#### Records for this exercise
* BEGIN *

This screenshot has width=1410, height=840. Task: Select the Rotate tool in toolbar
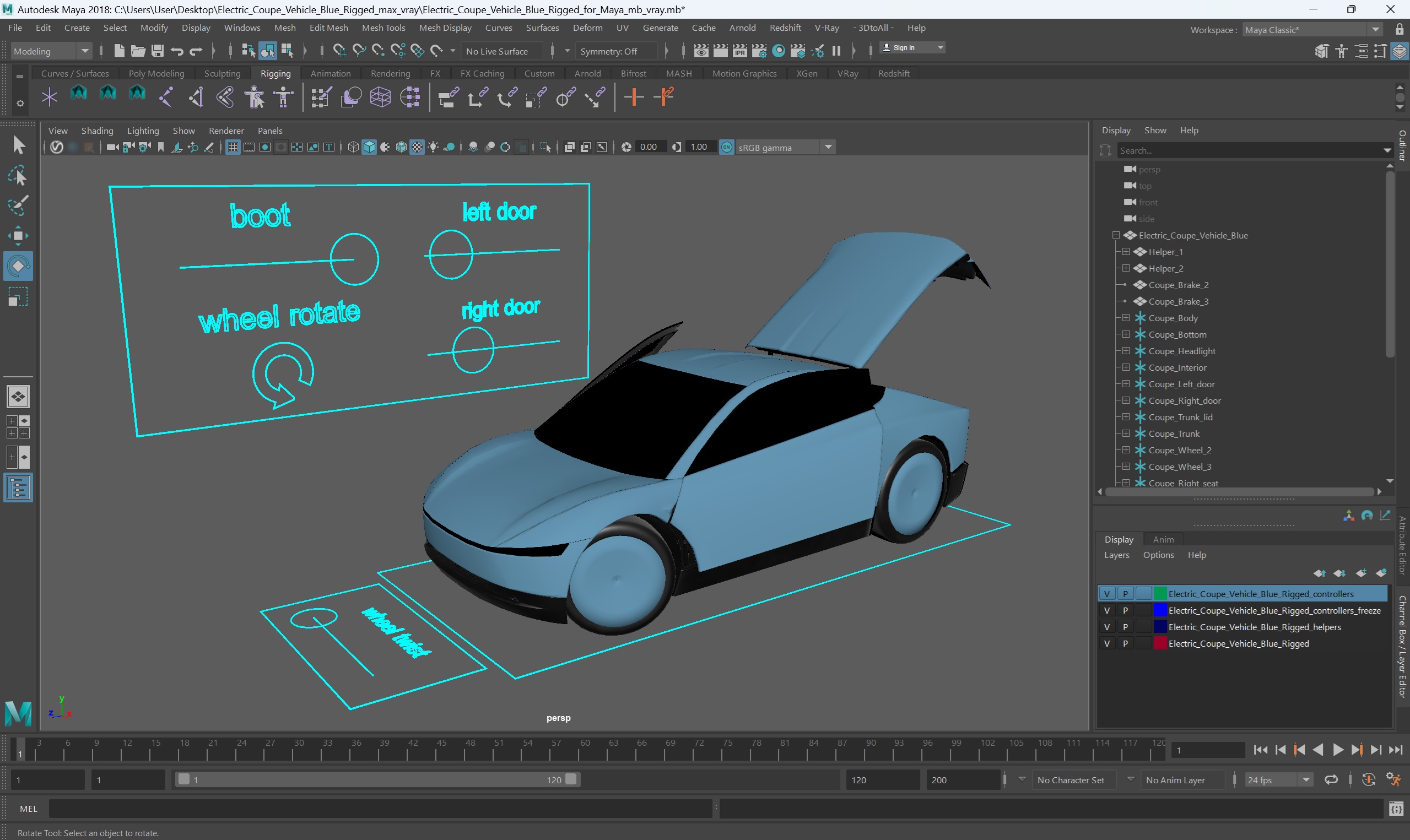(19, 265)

* END *
* BEGIN *

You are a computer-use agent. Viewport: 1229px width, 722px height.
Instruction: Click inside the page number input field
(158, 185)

* END *

From the rows above, copy out each line that contains the string "height".

#### Expected answer
This screenshot has width=1410, height=840. Task: Select the Rotate tool in toolbar
You are a computer-use agent. Viewport: 1229px width, 722px height.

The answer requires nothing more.